Van Zant lunged and swiped with his claw-like nails. Only my years of training saved me with a reflexive twitch of my sword that blocked him. He pulled back, again looking warily at Mort.
“Aw, is that all you got?” I waved my sword, which helped to mask the shaking of my arms. “Try again, leech.”
Van Zant answered my taunt by springing up from the ground with blurring speed. I twisted, struggling to keep up with his movement. He rebounded off the building we were next to. My mind barely had time to process his trajectory. He was going to land on my shoulders and take me down backward.

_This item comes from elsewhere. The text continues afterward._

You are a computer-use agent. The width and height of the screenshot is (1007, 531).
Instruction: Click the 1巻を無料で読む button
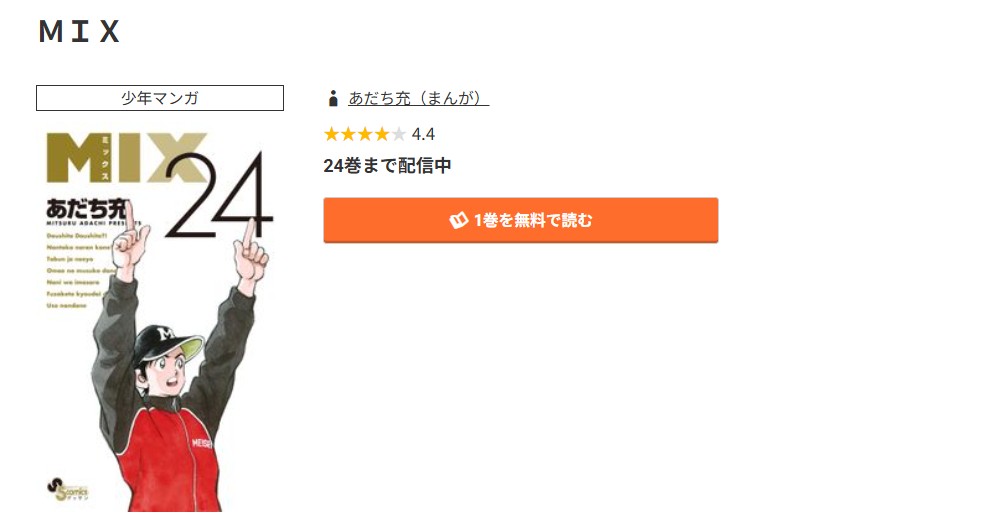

I couldn’t raise my arms in time, so I threw my weight forward and allowed gravity to assist my fall. I dropped hard onto my knees, spun to face him with one knee up, and slashed wildly. Even in this position, I could barely hold myself up, but it was enough and he scored only a glancing blow to my head from one of his boots as he tried to jump clear of my blade.
He shrieked, the sound echoing down the empty street. When he curled up on the ground, writhing, I saw it: the vamp’s severed hand.
I crawled forward and snatched the dripping chunk of vampire flesh, and then used Mort as a crutch to push me up to my feet.
“Regenerate that, you bastard,” I said. With a new surge of strength, I kicked him in the back of the head.
I reached for the bounty card and managed to pull it out. But when I crouched to try to flash it in his face so the certificate could identify the mark, Van Zant sent up a sharp kick that caught me on the wrist. I dropped the card. He snatched it up with his remaining hand and let out a screech of fury. He tore at the card with his teeth as if it were a chunk of jerky. It sparked and then disintegrated to dust, the charm that was supposed to ID and cuff the mark destroyed.
Shit!
Without a functioning card, I had no way to apprehend him. And I was running on fumes. I wouldn’t be able to apprehend him without the card, and I didn’t have the strength left to kill him. If I stuck around, he’d end me.
Cursing as I went, I hightailed it away from the vamp as fast as my shaky legs could shamble. I had to get away before he managed to attack me again. At least since he knew he was a Guild target, he would go into hiding and stop passing VAMP3 blood around to avoid attention. Temporarily, anyway.
A severed hand certainly wouldn’t kill Van Zant, but I honestly wasn’t sure whether a vamp could grow back a limb. I didn’t really give a shit. I was just happy I’d managed to inflict enough damage to get away alive.
By some miracle, I remembered that there was a little town square nearby and, in the center of it, an ancient oak that served as a doorway.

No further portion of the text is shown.